A further problem relates to the potential for blocking part of the field of view with the endoscopic instrument. Thus, the use of an endoscopic instrument with an articulating distal end would permit the surgeon to engage the tissue with the distal end of the end effector laterally offset relative to the instrument's main shaft. This would permit the engaged tissue and distal end of the end effector to be better viewed through an adjacent endoscope with little or not interference from the main shaft.
Although a number of designs have been proposed for articulating endoscopic instruments, and although articulating endoscopes and other instruments are commercially available, it would be desirable to provide an improved design for accommodating articulation of an end effector.
In particular, it would be advantageous to provide an articulating instrument with the capability for orienting the end effector at a substantial oblique angle relative to the longitudinal axis of the instrument. Further, it would be beneficial if such an improved design permitted articulation in any radial direction around the longitudinal axis of the instrument.
In endoscopic surgery it may be desirable in some situations to sense environmental characteristics at the surgical site (e.g., temperature, chemical, etc.). Further, it may be desirable to sense the actual presence or position of a component of the instrument. In addition, it may be beneficial to provide conduits for irrigation or aspiration at the surgical site. It may also be necessary to provide clips or staples at the site and to provide means, as part of the end effector, for applying the clips or staples. Accordingly, it would be especially advantageous to provide an improved articulable assembly which can accommodate internal sensor lines, aspiration conduits, irrigation conduits, flexible actuator members, as well as the feeding and application of fasteners (e.g., of clips and staples). Such an improved articulable assembly should preferably have sufficient interior space to accommodate internal passages and components and to permit the movement of such components through the articulable assembly.
It would also be advantageous if such an improved articulable assembly for an endoscopic instrument could be provided with a relatively smooth exterior configuration having a minimum of indentations and projections that might serve as sites for contaminants and be hard to clean or that might be more likely to catch on, or tear, adjacent tissue.
It would also be beneficial if such an improved articulable assembly could be provided with sufficient strength to accommodate relatively high moments and forces during operation of the instrument end effector in an articulated orientation as well as in a straight orientation.
An improved articulable assembly should desirably also permit relatively precise control of the orientation of the end effector relative to the longitudinal axis of the instrument. Further, it would be beneficial if such control could be exercised with a minimal amount of required input force or torque. Additionally, such an improved articulable assembly should easily accommodate operation and control from the proximal end of the instrument exterior of the body cavity.
Also, it would be desirable to provide a system for transporting fasteners, such as ligating clips or staples, through the articulable assembly. Such a system should accommodate movement of the fasteners when the end effector is articulated, as well as when the end effector is aligned with the instrument main shaft. Further, such a fastener transport system should desirably isolate the fasteners within the assembly from adjacent mechanisms so as to avoid interference with the fasteners and/or contamination thereof.
The present invention provides an improved articulable assembly for an instrument used in an endoscopic procedure which can accommodate designs having the above-discussed benefits and features.

EXERCISE DESCRIPTION: Could you return, word for word, the part of the passage on articulating endoscopic instruments between "The present invention" and "benefits and features.", inclusive?

DATASET EXCERPT:
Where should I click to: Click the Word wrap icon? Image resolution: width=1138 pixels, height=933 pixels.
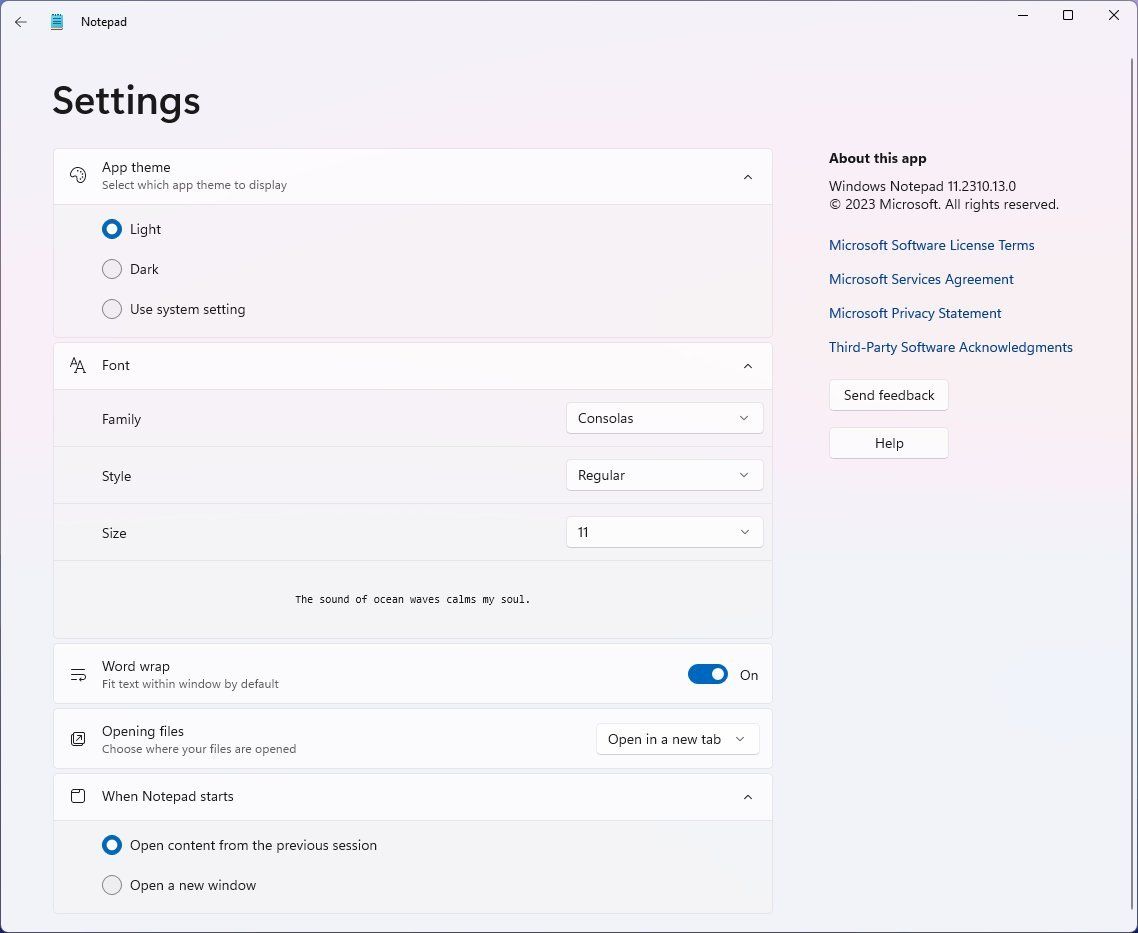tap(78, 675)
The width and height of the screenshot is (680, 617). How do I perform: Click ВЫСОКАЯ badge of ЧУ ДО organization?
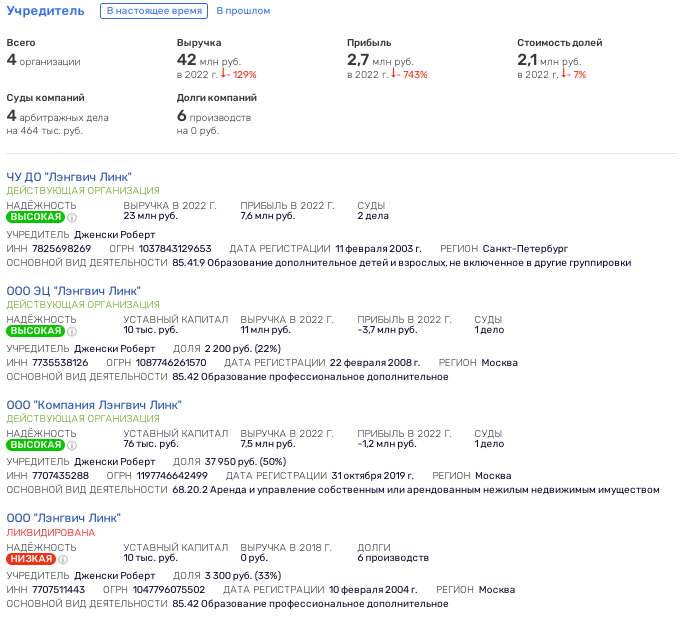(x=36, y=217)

WRITTEN SOLUTION:
The present invention provides an improved articulable assembly for an instrument used in an endoscopic procedure which can accommodate designs having the above-discussed benefits and features.